▶ _演習課題_
a – 以下の抜粋のうち、「空前の猫ブームといわれる昨今」と「に「恋する乙女」のようです。」の間を両端も含めて書き出し、その際「恋する乙女」を「恋する少女」に置き換えてください。
b – レコードの中で「Open the PyCharm CE drive icon」を含む行と「[x=7, y=154]」を含む行の間を、両端の行も含めてそのまま返してください。

【にゃんこサライ 第12回】
飼い主の問いかけに「ニャ~」と反応するのは、猫も人間の言葉を理解している証拠?
空前の猫ブームといわれる昨今。でも、猫の生活や行動パターンについては、意外と知られていないことが多いようです。人間や犬の行動に当てはめて考えて、まったく違う解釈をしてしまっていることも少なくありません。昔から猫を飼っているから猫の性格や習性を熟知していると思っていても、じつは勘違いしていたということが結構あるようです。
そこで、動物行動学の専門医・入交眞巳先生(日本獣医師生命科学大学)にお話を伺いながら、猫との暮らしで目の当たりにする行動や習性について、専門的な研究に基づいた猫の真相を解明していきたいと思います。
■飼い主さんは誰もが「恋する乙女」
猫飼いさんの気持ちというのは、どこか恋心にも似たようなものがあるのではないでしょうか。一般的に猫はよく「ツンデレ」といわれたりしますし、映画のタイトルにもなっているように「猫なんかよんでも来ない」ということもままあります。
でも、飼い主さんとしては家族の一員である猫のことが大好きで、大人の男性でも猫を相手にする時はつい甘い声になってしまったり、仕事をしていても「今ごろ何してるかなぁ」と猫のことをつい考えてしまったりすることもあるでしょう。男女に関係なく、猫が大好きな飼い主さんの心境は、まさに「恋する乙女」のようです。

▶ _入力データ_

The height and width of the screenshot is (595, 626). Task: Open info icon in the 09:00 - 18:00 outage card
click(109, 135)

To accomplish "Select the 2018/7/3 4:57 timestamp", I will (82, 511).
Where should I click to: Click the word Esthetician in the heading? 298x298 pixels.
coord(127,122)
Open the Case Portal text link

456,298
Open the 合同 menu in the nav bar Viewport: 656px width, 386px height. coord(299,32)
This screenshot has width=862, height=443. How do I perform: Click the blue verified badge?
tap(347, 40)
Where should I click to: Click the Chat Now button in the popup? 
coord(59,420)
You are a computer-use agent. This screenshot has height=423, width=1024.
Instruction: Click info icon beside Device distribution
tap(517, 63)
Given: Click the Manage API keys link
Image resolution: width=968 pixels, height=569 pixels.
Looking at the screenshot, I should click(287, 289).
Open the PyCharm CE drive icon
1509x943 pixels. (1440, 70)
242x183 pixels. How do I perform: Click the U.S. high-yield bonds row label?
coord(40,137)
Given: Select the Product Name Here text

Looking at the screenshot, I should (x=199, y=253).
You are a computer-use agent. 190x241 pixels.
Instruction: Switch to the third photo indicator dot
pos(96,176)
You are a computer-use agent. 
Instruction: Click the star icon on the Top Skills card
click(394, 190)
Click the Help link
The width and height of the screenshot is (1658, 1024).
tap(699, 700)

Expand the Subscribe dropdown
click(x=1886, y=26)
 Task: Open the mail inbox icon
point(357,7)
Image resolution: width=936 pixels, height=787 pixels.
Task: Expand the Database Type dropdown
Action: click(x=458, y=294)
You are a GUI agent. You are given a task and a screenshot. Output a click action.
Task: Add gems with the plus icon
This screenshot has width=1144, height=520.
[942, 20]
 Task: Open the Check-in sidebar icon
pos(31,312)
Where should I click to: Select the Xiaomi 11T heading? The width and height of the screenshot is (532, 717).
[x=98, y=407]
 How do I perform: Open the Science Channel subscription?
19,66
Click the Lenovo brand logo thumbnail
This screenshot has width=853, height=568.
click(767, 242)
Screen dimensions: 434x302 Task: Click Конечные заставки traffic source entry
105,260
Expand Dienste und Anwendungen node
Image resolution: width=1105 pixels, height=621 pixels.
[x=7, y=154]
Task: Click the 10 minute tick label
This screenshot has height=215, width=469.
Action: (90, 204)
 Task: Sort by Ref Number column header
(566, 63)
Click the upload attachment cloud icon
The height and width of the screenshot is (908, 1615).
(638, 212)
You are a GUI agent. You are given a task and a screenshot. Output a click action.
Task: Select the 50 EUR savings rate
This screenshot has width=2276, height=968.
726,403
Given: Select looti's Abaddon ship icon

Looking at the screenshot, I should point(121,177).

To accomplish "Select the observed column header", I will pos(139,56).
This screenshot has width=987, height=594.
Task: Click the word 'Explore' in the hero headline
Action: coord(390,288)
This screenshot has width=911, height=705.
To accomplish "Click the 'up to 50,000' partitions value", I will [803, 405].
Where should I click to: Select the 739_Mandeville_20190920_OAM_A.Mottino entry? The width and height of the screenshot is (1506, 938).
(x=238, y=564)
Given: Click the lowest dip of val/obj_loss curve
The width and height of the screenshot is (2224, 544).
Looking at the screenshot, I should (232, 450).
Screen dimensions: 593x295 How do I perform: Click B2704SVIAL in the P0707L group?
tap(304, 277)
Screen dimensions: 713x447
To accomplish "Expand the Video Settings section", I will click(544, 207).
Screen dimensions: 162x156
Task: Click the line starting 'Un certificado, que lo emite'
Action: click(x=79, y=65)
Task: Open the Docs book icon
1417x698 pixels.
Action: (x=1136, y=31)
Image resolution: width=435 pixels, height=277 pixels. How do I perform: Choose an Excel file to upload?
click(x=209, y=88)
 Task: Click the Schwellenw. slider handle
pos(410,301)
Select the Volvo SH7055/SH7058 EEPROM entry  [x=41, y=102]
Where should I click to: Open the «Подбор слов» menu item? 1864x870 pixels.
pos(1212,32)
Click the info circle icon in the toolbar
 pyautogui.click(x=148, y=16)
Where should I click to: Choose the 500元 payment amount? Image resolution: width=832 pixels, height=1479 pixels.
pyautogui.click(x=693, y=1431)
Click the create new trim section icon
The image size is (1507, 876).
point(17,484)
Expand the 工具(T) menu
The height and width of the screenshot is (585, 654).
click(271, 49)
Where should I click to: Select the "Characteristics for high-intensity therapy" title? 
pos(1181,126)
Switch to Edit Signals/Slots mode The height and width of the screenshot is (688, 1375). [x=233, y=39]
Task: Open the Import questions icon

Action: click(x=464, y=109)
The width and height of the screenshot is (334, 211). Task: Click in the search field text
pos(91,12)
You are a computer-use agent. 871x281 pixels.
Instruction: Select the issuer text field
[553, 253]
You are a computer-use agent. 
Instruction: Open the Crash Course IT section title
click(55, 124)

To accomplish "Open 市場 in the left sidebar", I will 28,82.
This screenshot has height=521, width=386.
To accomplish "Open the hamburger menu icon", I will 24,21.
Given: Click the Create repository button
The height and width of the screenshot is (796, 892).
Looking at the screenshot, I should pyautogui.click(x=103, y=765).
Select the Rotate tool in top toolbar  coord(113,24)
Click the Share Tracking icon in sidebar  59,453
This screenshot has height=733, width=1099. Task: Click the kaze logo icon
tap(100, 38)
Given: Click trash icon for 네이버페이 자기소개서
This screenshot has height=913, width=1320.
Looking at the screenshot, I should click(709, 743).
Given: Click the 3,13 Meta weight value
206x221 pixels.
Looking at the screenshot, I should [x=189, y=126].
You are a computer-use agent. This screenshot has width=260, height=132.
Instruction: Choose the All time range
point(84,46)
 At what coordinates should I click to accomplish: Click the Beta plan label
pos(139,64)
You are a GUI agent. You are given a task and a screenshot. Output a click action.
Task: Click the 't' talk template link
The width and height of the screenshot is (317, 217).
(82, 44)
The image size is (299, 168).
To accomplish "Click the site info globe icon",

▶ _課題別解答_
a –
空前の猫ブームといわれる昨今。でも、猫の生活や行動パターンについては、意外と知られていないことが多いようです。人間や犬の行動に当てはめて考えて、まったく違う解釈をしてしまっていることも少なくありません。昔から猫を飼っているから猫の性格や習性を熟知していると思っていても、じつは勘違いしていたということが結構あるようです。
そこで、動物行動学の専門医・入交眞巳先生(日本獣医師生命科学大学)にお話を伺いながら、猫との暮らしで目の当たりにする行動や習性について、専門的な研究に基づいた猫の真相を解明していきたいと思います。
■飼い主さんは誰もが「恋する少女」
猫飼いさんの気持ちというのは、どこか恋心にも似たようなものがあるのではないでしょうか。一般的に猫はよく「ツンデレ」といわれたりしますし、映画のタイトルにもなっているように「猫なんかよんでも来ない」ということもままあります。
でも、飼い主さんとしては家族の一員である猫のことが大好きで、大人の男性でも猫を相手にする時はつい甘い声になってしまったり、仕事をしていても「今ごろ何してるかなぁ」と猫のことをつい考えてしまったりすることもあるでしょう。男女に関係なく、猫が大好きな飼い主さんの心境は、まさに「恋する少女」のようです。

b –
Open the PyCharm CE drive icon
1509x943 pixels. (1440, 70)
242x183 pixels. How do I perform: Click the U.S. high-yield bonds row label?
coord(40,137)
Given: Select the Product Name Here text

Looking at the screenshot, I should (x=199, y=253).
You are a computer-use agent. 190x241 pixels.
Instruction: Switch to the third photo indicator dot
pos(96,176)
You are a computer-use agent. 
Instruction: Click the star icon on the Top Skills card
click(394, 190)
Click the Help link
The width and height of the screenshot is (1658, 1024).
tap(699, 700)

Expand the Subscribe dropdown
click(x=1886, y=26)
 Task: Open the mail inbox icon
point(357,7)
Image resolution: width=936 pixels, height=787 pixels.
Task: Expand the Database Type dropdown
Action: click(x=458, y=294)
You are a GUI agent. You are given a task and a screenshot. Output a click action.
Task: Add gems with the plus icon
This screenshot has width=1144, height=520.
[942, 20]
 Task: Open the Check-in sidebar icon
pos(31,312)
Where should I click to: Select the Xiaomi 11T heading? The width and height of the screenshot is (532, 717).
[x=98, y=407]
 How do I perform: Open the Science Channel subscription?
19,66
Click the Lenovo brand logo thumbnail
This screenshot has width=853, height=568.
click(767, 242)
Screen dimensions: 434x302 Task: Click Конечные заставки traffic source entry
105,260
Expand Dienste und Anwendungen node
Image resolution: width=1105 pixels, height=621 pixels.
[x=7, y=154]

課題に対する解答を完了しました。